§ TASK ITEM: In full and without alteration, print the entries that follow.

§ SOURCE MATERIAL:

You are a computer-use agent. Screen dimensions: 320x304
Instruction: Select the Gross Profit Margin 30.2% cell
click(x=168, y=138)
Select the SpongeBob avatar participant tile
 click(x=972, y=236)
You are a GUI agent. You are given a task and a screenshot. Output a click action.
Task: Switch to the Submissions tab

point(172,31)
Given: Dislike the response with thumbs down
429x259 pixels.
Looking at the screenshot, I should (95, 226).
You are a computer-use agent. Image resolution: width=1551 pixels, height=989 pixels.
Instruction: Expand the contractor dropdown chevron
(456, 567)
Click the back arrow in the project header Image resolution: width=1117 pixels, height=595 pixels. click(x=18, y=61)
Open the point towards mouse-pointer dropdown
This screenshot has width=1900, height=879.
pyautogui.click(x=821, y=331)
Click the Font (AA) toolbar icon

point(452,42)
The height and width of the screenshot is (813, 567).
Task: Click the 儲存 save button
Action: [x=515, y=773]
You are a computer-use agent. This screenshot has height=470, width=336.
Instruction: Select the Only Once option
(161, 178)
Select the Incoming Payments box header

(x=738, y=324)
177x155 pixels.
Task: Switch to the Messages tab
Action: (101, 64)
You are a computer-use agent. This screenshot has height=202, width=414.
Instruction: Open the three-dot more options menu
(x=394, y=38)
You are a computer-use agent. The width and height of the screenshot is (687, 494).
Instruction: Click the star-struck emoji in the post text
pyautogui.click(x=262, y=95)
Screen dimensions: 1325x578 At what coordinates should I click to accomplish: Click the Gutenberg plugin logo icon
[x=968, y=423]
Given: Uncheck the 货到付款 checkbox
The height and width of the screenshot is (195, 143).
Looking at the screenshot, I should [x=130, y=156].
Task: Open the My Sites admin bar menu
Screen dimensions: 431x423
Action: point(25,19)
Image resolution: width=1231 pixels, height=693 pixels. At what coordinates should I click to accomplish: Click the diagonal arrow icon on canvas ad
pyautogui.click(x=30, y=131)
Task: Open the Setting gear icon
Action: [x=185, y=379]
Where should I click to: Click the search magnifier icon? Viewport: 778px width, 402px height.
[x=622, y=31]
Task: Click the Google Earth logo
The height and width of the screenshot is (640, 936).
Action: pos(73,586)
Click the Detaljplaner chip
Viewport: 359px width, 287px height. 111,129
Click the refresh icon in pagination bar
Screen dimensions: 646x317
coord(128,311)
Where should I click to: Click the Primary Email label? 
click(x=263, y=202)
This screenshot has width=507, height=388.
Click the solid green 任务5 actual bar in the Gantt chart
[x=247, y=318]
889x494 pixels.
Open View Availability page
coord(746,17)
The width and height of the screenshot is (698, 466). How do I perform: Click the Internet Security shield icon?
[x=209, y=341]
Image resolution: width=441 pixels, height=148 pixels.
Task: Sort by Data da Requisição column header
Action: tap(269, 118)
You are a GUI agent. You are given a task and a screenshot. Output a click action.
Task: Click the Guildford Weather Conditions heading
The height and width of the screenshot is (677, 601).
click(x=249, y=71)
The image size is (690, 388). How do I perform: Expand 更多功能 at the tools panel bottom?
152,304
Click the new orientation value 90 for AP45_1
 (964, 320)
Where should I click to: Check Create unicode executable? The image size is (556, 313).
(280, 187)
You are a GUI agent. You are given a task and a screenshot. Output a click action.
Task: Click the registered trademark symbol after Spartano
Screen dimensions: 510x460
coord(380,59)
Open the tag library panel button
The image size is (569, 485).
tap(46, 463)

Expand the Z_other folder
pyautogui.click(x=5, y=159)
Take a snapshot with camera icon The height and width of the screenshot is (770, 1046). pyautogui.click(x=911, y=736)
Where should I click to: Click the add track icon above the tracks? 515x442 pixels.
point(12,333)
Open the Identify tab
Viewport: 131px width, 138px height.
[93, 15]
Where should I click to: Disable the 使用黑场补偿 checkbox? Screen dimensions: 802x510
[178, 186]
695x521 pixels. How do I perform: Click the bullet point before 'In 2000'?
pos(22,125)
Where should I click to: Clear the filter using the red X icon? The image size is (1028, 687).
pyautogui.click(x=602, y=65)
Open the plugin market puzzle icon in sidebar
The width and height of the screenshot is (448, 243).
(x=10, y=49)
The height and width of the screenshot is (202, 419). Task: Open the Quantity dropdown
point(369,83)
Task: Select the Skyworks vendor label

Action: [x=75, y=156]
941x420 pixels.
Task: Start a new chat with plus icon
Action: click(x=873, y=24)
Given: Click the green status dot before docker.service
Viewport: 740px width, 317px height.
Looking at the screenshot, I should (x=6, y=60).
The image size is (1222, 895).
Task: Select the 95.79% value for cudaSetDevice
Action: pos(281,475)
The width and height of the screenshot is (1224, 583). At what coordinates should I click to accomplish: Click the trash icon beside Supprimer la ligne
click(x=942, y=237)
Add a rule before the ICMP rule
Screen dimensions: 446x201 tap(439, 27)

§ RESULT OF THIS EXERCISE:
You are a computer-use agent. Screen dimensions: 320x304
Instruction: Select the Gross Profit Margin 30.2% cell
click(x=168, y=138)
Select the SpongeBob avatar participant tile
 click(x=972, y=236)
You are a GUI agent. You are given a task and a screenshot. Output a click action.
Task: Switch to the Submissions tab

point(172,31)
Given: Dislike the response with thumbs down
429x259 pixels.
Looking at the screenshot, I should (95, 226).
You are a computer-use agent. Image resolution: width=1551 pixels, height=989 pixels.
Instruction: Expand the contractor dropdown chevron
(456, 567)
Click the back arrow in the project header Image resolution: width=1117 pixels, height=595 pixels. click(x=18, y=61)
Open the point towards mouse-pointer dropdown
This screenshot has width=1900, height=879.
pyautogui.click(x=821, y=331)
Click the Font (AA) toolbar icon

point(452,42)
The height and width of the screenshot is (813, 567).
Task: Click the 儲存 save button
Action: [x=515, y=773]
You are a computer-use agent. This screenshot has height=470, width=336.
Instruction: Select the Only Once option
(161, 178)
Select the Incoming Payments box header

(x=738, y=324)
177x155 pixels.
Task: Switch to the Messages tab
Action: (101, 64)
You are a computer-use agent. This screenshot has height=202, width=414.
Instruction: Open the three-dot more options menu
(x=394, y=38)
You are a computer-use agent. The width and height of the screenshot is (687, 494).
Instruction: Click the star-struck emoji in the post text
pyautogui.click(x=262, y=95)
Screen dimensions: 1325x578 At what coordinates should I click to accomplish: Click the Gutenberg plugin logo icon
[x=968, y=423]
Given: Uncheck the 货到付款 checkbox
The height and width of the screenshot is (195, 143).
Looking at the screenshot, I should [x=130, y=156].
Task: Open the My Sites admin bar menu
Screen dimensions: 431x423
Action: point(25,19)
Image resolution: width=1231 pixels, height=693 pixels. At what coordinates should I click to accomplish: Click the diagonal arrow icon on canvas ad
pyautogui.click(x=30, y=131)
Task: Open the Setting gear icon
Action: [x=185, y=379]
Where should I click to: Click the search magnifier icon? Viewport: 778px width, 402px height.
[x=622, y=31]
Task: Click the Google Earth logo
The height and width of the screenshot is (640, 936).
Action: pos(73,586)
Click the Detaljplaner chip
Viewport: 359px width, 287px height. 111,129
Click the refresh icon in pagination bar
Screen dimensions: 646x317
coord(128,311)
Where should I click to: Click the Primary Email label? 
click(x=263, y=202)
This screenshot has width=507, height=388.
Click the solid green 任务5 actual bar in the Gantt chart
[x=247, y=318]
889x494 pixels.
Open View Availability page
coord(746,17)
The width and height of the screenshot is (698, 466). How do I perform: Click the Internet Security shield icon?
[x=209, y=341]
Image resolution: width=441 pixels, height=148 pixels.
Task: Sort by Data da Requisição column header
Action: tap(269, 118)
You are a GUI agent. You are given a task and a screenshot. Output a click action.
Task: Click the Guildford Weather Conditions heading
The height and width of the screenshot is (677, 601).
click(x=249, y=71)
The image size is (690, 388). How do I perform: Expand 更多功能 at the tools panel bottom?
152,304
Click the new orientation value 90 for AP45_1
 (964, 320)
Where should I click to: Check Create unicode executable? The image size is (556, 313).
(280, 187)
You are a GUI agent. You are given a task and a screenshot. Output a click action.
Task: Click the registered trademark symbol after Spartano
Screen dimensions: 510x460
coord(380,59)
Open the tag library panel button
The image size is (569, 485).
tap(46, 463)

Expand the Z_other folder
pyautogui.click(x=5, y=159)
Take a snapshot with camera icon The height and width of the screenshot is (770, 1046). pyautogui.click(x=911, y=736)
Where should I click to: Click the add track icon above the tracks? 515x442 pixels.
point(12,333)
Open the Identify tab
Viewport: 131px width, 138px height.
[93, 15]
Where should I click to: Disable the 使用黑场补偿 checkbox? Screen dimensions: 802x510
[178, 186]
695x521 pixels. How do I perform: Click the bullet point before 'In 2000'?
pos(22,125)
Where should I click to: Clear the filter using the red X icon? The image size is (1028, 687).
pyautogui.click(x=602, y=65)
Open the plugin market puzzle icon in sidebar
The width and height of the screenshot is (448, 243).
(x=10, y=49)
The height and width of the screenshot is (202, 419). Task: Open the Quantity dropdown
point(369,83)
Task: Select the Skyworks vendor label

Action: [x=75, y=156]
941x420 pixels.
Task: Start a new chat with plus icon
Action: click(x=873, y=24)
Given: Click the green status dot before docker.service
Viewport: 740px width, 317px height.
Looking at the screenshot, I should (x=6, y=60).
The image size is (1222, 895).
Task: Select the 95.79% value for cudaSetDevice
Action: pos(281,475)
The width and height of the screenshot is (1224, 583). At what coordinates should I click to accomplish: Click the trash icon beside Supprimer la ligne
click(x=942, y=237)
Add a rule before the ICMP rule
Screen dimensions: 446x201 tap(439, 27)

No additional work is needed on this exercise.